Nicky Morgan, Secretary of State for Education, delivering a speech at Policy Exchange. Photo: Flickr Nicky Morgan, Secretary of State for Education, delivering a speech at Policy Exchange. Photo: Flickr

As the Tories plan to turn every school into an academy, Alastair Stephens takes a look at the motives behind the drive

The Tories have always hated the idea of democratic control of education. You have to understand this to understand the significance of their decision to forceably turn every school in England into an academy. It is yet another coup against democracy in the country.

They want to force 40% of secondary schools, and a majority of primary schools, still under local authorities, to be handed over to private ‘sponsors’ mostly backed by businesses. There is of course no democratic control over these schools. They answer to their sponsors and are paid directly by Whitehall. Even the voices of parents will be excluded as they also wish to do away with elected parent governors. Instead, parents who have the right ‘skills’ will be appointed onto boards.

In the beginning

The Tories hated the first introduction of local democracy and state education in this country and plotted to end it almost as soon as it came about. The 1870 Education Act, known as the Forster Act, was the most important measure introduced by William Gladstone’s government.

It legislated for the creation of a state school system. Until then, most schooling had been provided by ‘voluntary’ schools, mostly owned and controlled by the Church of England. The Act allowed for the creation of elected Local School Boards with the power to levy a tax (the rates) to build and administer new schools where the existing provision was inadequate.

The Act was rather more popular than expected and soon there were more than 2,000 local school boards. They proved particularly popular amongst so-called non-conformists, followers of Protestant denominations other than the state religion (the Church of England), the largest of which were the Methodists and Baptists. They had long resented the Church of England’s domination of education, but generally favoured secular schools rather than creating their own church schools.

School boom

The new Local School Boards very rapidly built thousands of new schools across the country. They can still be seen today and many are still in use. Those in inner city areas are quite distinctive, if slightly forbidding, usually large brick buildings of three or four stories with large windows. In London they often helpfully have the letters LSB (London School Board, the greatest of them all) on the side of the building.

The School Boards were the most democratic institutions of the state at the time, even if the electorate was restricted to the heads of rate-paying households. Most women were excluded but they included some (mostly widows), who were able to vote and stand in elections. Long before the suffragettes appeared, women were participating in the School Boards and they were most women’s first involvement in politics.

The Local School Boards were also more representative of their communities. Mostly covering urban communities, they were also elected by a Cumulative Vote system in which electors have as many votes as their are seats available, but in which the elector can distribute them as they like, allowing for ‘plumping’ (giving all their votes to one candidate). This crude form of Proportional Representation meant that minority voices could be elected, including socialists.

========

> **GIVEN INSTRUCTION A**: In the article on academies and school boards, how many local school boards were there soon after the 1870 Education Act passed?
> **GIVEN INSTRUCTION B**: Rewrite the passage of the article on school boards from "The new Local" up to and including "involvement in politics.", replacing "brick" with "stone".
> **GIVEN INSTRUCTION C**: In the article on academies and school boards, why could minority candidates such as socialists be elected to the Local School Boards?

> **MATERIAL PROVIDED**:
========

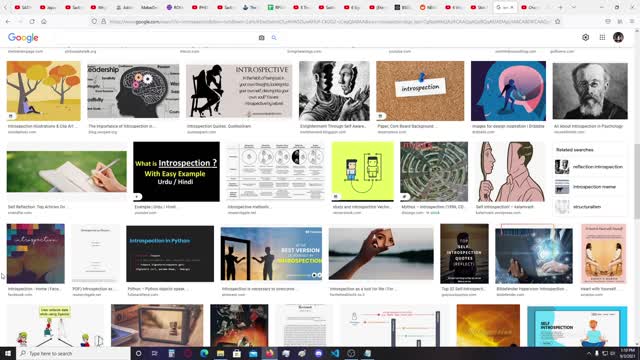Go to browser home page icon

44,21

========

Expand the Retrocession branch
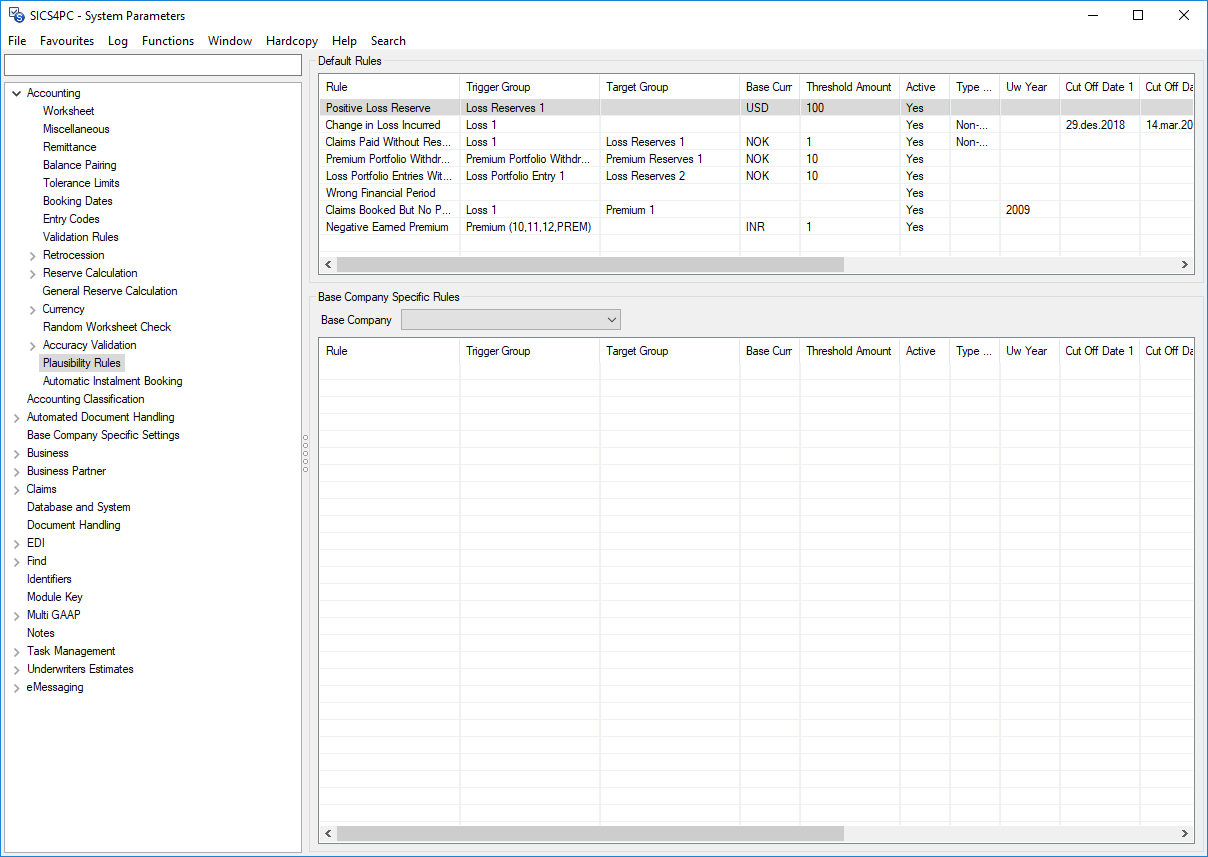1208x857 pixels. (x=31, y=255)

========

> **FINAL RESULT A**: More than 2,000.

> **FINAL RESULT B**:
The new Local School Boards very rapidly built thousands of new schools across the country. They can still be seen today and many are still in use. Those in inner city areas are quite distinctive, if slightly forbidding, usually large stone buildings of three or four stories with large windows. In London they often helpfully have the letters LSB (London School Board, the greatest of them all) on the side of the building.

The School Boards were the most democratic institutions of the state at the time, even if the electorate was restricted to the heads of rate-paying households. Most women were excluded but they included some (mostly widows), who were able to vote and stand in elections. Long before the suffragettes appeared, women were participating in the School Boards and they were most women’s first involvement in politics.

> **FINAL RESULT C**: The boards were elected by a Cumulative Vote system. Each elector had as many votes as there were seats and could spread them or give them all to one candidate ("plumping"). This crude form of proportional representation let minority voices win seats.